● **Problem requirements**
Among the lines below, which ones contain the word "target"? Copy every such line.

● **Input**

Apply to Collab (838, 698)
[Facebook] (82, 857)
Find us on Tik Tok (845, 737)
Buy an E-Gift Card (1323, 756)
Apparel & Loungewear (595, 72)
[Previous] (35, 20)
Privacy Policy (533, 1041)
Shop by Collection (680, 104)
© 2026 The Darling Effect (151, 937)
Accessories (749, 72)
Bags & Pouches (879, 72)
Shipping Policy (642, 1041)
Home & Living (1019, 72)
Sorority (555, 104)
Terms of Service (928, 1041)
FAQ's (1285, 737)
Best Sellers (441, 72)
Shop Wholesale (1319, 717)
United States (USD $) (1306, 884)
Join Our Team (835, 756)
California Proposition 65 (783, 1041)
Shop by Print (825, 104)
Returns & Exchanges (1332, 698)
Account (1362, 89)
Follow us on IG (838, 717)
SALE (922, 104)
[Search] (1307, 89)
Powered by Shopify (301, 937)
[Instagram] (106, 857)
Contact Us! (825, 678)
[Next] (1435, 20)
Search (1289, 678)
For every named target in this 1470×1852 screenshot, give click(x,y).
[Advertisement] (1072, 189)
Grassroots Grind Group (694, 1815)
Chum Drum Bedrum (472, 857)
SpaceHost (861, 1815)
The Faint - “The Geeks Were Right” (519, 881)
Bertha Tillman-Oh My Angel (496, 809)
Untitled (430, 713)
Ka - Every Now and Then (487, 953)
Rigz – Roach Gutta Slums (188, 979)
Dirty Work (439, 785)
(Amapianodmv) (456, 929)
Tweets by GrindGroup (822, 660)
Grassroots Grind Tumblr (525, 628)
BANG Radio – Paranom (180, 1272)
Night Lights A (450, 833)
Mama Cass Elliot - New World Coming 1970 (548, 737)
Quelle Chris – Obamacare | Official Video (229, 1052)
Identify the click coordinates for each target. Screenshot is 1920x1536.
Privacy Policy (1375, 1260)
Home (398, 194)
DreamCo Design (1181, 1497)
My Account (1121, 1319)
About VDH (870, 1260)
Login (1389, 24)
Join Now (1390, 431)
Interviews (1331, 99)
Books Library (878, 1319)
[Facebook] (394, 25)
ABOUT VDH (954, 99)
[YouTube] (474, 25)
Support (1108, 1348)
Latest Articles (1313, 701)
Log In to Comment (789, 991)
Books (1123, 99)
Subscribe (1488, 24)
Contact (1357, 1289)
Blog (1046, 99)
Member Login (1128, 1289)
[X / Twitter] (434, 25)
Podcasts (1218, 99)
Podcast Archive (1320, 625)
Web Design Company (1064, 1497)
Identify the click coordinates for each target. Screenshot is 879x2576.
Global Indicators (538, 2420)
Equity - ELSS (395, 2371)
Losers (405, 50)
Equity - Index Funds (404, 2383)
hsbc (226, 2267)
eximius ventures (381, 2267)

● **Exercise response**
For every named target in this 1470×1852 screenshot, give click(x,y).
Identify the click coordinates for each target. Screenshot is 1920x1536.
Identify the click coordinates for each target. Screenshot is 879x2576.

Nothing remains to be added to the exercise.